Sunflower 04/19/2024 (Fri) 21:25 Id: 82778f No.7460 del
>>7459
I already knew everything so I never bothered with HTML after the 90s, never liked what the big businesses did to the Internet with their slow loading web shops and stupid animated menus that look "impressive" to 40 year old chain smoking women at some office but take several minutes to load on dial up connection and is just useless for all functionality.

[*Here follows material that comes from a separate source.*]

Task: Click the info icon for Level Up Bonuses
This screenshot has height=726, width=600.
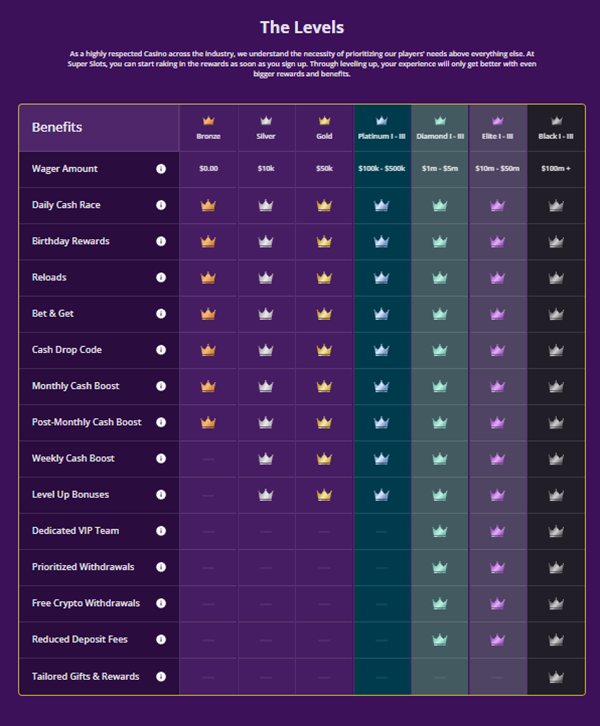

There's this thing that people do when they lack mental capacity, which is to think in long connected lines, memorizing information this way. It's a way to cope with not being able to handle it, it's to internalize it as a personal achievement which you recall only because it's your personal life story and not because it's information. These people did the same to the Internet technology and built these ways of thinking into how HTML was developed as a language since. It's sort of settled in a form now, but to get this right you have to break down these 20 year old thought patterns into smaller bits.

It's the same as the revelation that most people do not understand what an adverb is and they can't explain it either, even teachers can't.

I've always ignored grammar theory before, until that time a few months ago, when someone on the radio just said it
>an adverb is an adjective for verbs
and that's all there is to it. But it seems almost no one can conceptually grasp this in a logical manner, because it takes a certain visual memory and "lateral thinking" to see it, which was available to people in the past, but isn't now.

It relates to the retarded way of always adding Ego to all memories, so that instead of "this is that thing", it's memorized as "this is my thing which I bought over there". And then it's like Romans trying to do algebra with Roman numbericals. You're not going to do that.